**** TEXTO DE ORIGEN ****

Nuestra apuesta es que
sí; que el Congreso mexicano estará a la altura de las circunstancias. Pero
para que eso ocurra hay que darle su lugar y su preeminencia al Poder
Legislativo; y, en el asunto del informe, como en muchos otros, la forma, vaya
que es fondo.
Por supuesto que no
vengo a abogar por el antiguo formato de la presidencia imperial, al contrario;
pero justo es decir que pasamos del suntuoso ceremonial hecho a la medida de la
megalomanía sexenal en turno, al trámite burocrático frío, gris, inocuo, con
sello de recibido.
La rendición de cuentas
brilla por su ausencia. Ya no es el día del presidente, es verdad; ahora éste
se da uno o dos días después con la misma cadena nacional de antaño, pero ahora
el Ejecutivo no se tiene que esforzar para no ver ni oír a sus opositores. El
auditorio es de amigos selectos. Un escenario inmejorable para el monólogo
autocomplaciente.
Si lo que se buscaba era
terminar con la subordinación de un poder a otro, el remedio salió peor que la
enfermedad.
La solución no era y no
es reducir el perfil del encuentro entre poderes hasta hacerlo frívolo y
pueril, sino que ésta sea una reunión republicana con un diálogo cercano y
directo que permita a los representantes populares y ciudadanos, informarse
realmente del estado que guarda la nación.
En muchos países
democráticos es práctica común que el titular del Ejecutivo, el presidente,
responsa a preguntas e incluso debata con los legisladores y lo hace porque así
cumple con su responsabilidad de rendir cuentas ante la representación popular.
Exactamente lo que ahora no tenemos.
Como es del dominio
público, a muchos mexicanos nos disgustó el fallo del Tribunal Electoral y
estamos convencidos de que no cumplió cabalmente con su responsabilidad; pero
eso no obsta para que le pidamos cuentas a quien encabeza el Poder Ejecutivo
por las políticas implementadas y por los recursos públicos utilizados.
Esa es nuestra
responsabilidad de todos y por supuesto del Congreso como órgano o instancia
del poder de la república; ejerzamos esa responsabilidad, esa facultad, a
plenitud.
La reforma que se
propone es sencilla pero trascendente. Se establece que el titular del
Ejecutivo acuda al Congreso General, escuche las intervenciones de los grupos
parlamentarios, exponga el estado que guarda la nación y los resultados de su
administración y luego conteste las preguntas de los legisladores. Sería, si la
reforma es aprobada, la Ley del Congreso la que regule el procedimiento.

**** ENTRADAS PROPORCIONADAS ****

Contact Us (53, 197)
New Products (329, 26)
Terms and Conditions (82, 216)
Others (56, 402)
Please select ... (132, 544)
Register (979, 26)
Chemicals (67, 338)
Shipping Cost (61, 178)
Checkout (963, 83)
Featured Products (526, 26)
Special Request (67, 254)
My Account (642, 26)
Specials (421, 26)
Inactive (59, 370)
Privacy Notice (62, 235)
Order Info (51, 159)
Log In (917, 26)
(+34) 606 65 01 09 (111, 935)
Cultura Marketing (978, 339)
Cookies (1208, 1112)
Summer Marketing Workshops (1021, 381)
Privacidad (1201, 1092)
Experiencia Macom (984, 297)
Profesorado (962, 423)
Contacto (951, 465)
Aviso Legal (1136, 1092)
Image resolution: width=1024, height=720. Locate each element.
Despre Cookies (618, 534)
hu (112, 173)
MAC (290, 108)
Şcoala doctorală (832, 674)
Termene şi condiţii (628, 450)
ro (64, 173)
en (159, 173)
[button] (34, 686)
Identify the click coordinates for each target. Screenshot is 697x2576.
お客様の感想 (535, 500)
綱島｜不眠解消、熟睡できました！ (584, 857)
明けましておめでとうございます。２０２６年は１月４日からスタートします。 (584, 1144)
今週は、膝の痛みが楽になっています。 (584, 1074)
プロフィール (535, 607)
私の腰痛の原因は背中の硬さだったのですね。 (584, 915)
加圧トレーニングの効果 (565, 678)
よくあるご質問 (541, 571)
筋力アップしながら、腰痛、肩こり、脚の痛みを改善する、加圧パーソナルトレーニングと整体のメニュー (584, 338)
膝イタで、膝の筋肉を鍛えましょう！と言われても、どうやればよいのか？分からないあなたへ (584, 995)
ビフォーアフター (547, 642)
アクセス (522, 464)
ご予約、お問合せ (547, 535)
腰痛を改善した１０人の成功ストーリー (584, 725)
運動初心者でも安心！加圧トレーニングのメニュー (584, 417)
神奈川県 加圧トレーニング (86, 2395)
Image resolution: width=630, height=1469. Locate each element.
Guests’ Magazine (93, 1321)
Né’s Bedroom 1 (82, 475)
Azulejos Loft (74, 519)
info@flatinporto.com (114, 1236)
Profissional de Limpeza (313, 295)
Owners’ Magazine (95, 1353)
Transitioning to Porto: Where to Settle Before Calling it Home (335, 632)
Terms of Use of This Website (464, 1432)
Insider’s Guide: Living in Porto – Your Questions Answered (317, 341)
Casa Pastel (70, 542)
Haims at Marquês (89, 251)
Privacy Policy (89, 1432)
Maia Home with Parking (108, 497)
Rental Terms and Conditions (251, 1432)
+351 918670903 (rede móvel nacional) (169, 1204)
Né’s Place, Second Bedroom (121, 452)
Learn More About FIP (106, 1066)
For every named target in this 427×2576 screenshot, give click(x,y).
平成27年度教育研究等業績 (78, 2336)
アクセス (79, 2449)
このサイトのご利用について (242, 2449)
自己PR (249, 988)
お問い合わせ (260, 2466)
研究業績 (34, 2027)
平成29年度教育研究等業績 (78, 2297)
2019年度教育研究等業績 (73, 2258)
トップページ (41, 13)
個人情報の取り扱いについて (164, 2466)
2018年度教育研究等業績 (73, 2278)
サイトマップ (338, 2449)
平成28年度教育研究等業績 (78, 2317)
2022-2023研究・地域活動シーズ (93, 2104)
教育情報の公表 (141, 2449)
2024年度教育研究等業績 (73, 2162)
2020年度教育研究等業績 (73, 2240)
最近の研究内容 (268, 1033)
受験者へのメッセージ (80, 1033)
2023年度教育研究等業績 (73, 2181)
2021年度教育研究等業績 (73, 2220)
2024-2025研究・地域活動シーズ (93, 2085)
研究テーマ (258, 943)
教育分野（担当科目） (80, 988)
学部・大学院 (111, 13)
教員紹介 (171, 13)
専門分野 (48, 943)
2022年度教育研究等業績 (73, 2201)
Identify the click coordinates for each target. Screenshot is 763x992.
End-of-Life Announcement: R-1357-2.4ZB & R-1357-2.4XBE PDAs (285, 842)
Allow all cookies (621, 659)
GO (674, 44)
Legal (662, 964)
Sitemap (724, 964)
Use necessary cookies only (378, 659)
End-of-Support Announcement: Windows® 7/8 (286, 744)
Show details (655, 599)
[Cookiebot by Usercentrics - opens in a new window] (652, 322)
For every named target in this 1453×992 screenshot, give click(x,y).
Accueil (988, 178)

****

TU OBJETIVO:
Transcribe sin cambios el fragmento del texto sobre el informe presidencial ante el Congreso que comienza en "La rendición de" y termina en "guarda la nación.".

RESPUESTA AL PROBLEMA:
La rendición de cuentas
brilla por su ausencia. Ya no es el día del presidente, es verdad; ahora éste
se da uno o dos días después con la misma cadena nacional de antaño, pero ahora
el Ejecutivo no se tiene que esforzar para no ver ni oír a sus opositores. El
auditorio es de amigos selectos. Un escenario inmejorable para el monólogo
autocomplaciente.
Si lo que se buscaba era
terminar con la subordinación de un poder a otro, el remedio salió peor que la
enfermedad.
La solución no era y no
es reducir el perfil del encuentro entre poderes hasta hacerlo frívolo y
pueril, sino que ésta sea una reunión republicana con un diálogo cercano y
directo que permita a los representantes populares y ciudadanos, informarse
realmente del estado que guarda la nación.